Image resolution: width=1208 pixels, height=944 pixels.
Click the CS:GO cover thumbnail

* * *

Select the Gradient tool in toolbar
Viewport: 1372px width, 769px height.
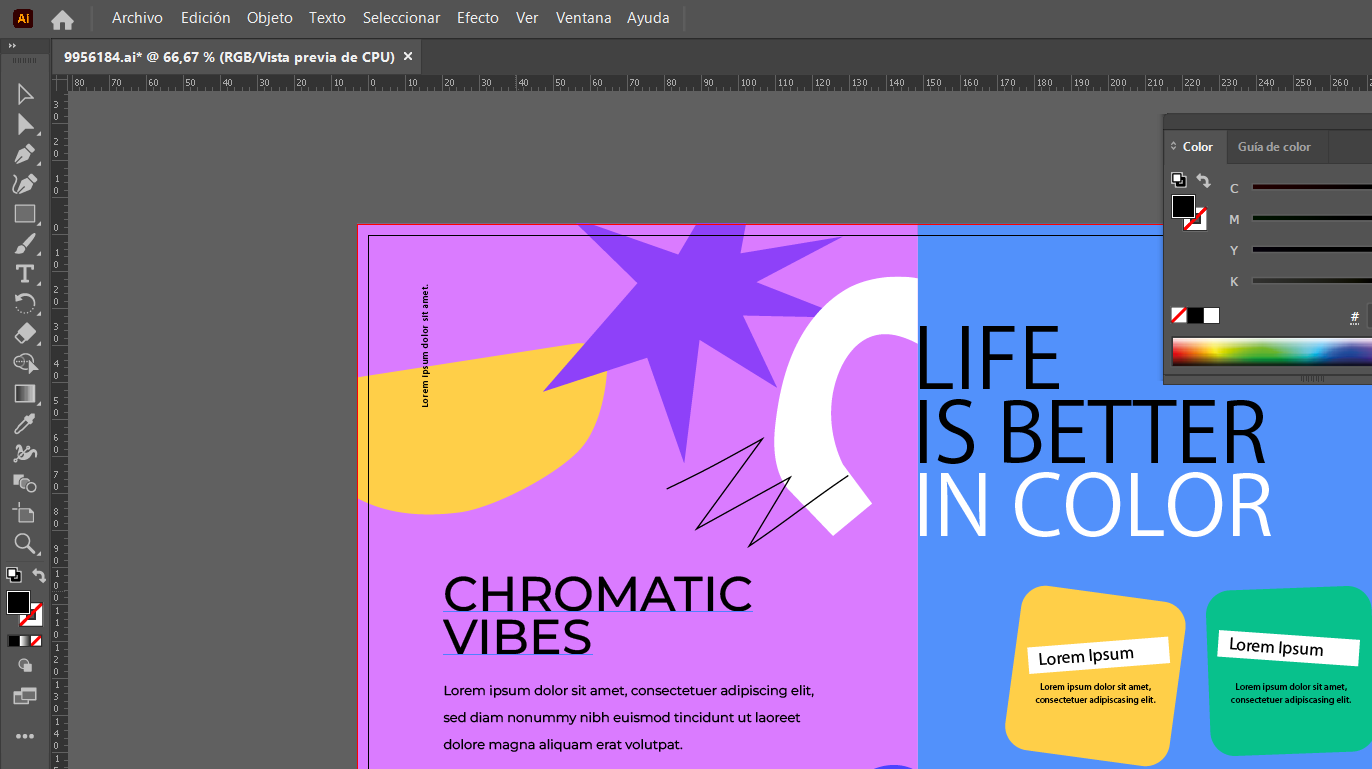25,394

* * *

With the first line being the one containing "Image resolution: width=1208" and the last line the one containing "Click the CS:GO cover thumbnail", transcribe exactly the lines above that fall in that range.

Image resolution: width=1208 pixels, height=944 pixels.
Click the CS:GO cover thumbnail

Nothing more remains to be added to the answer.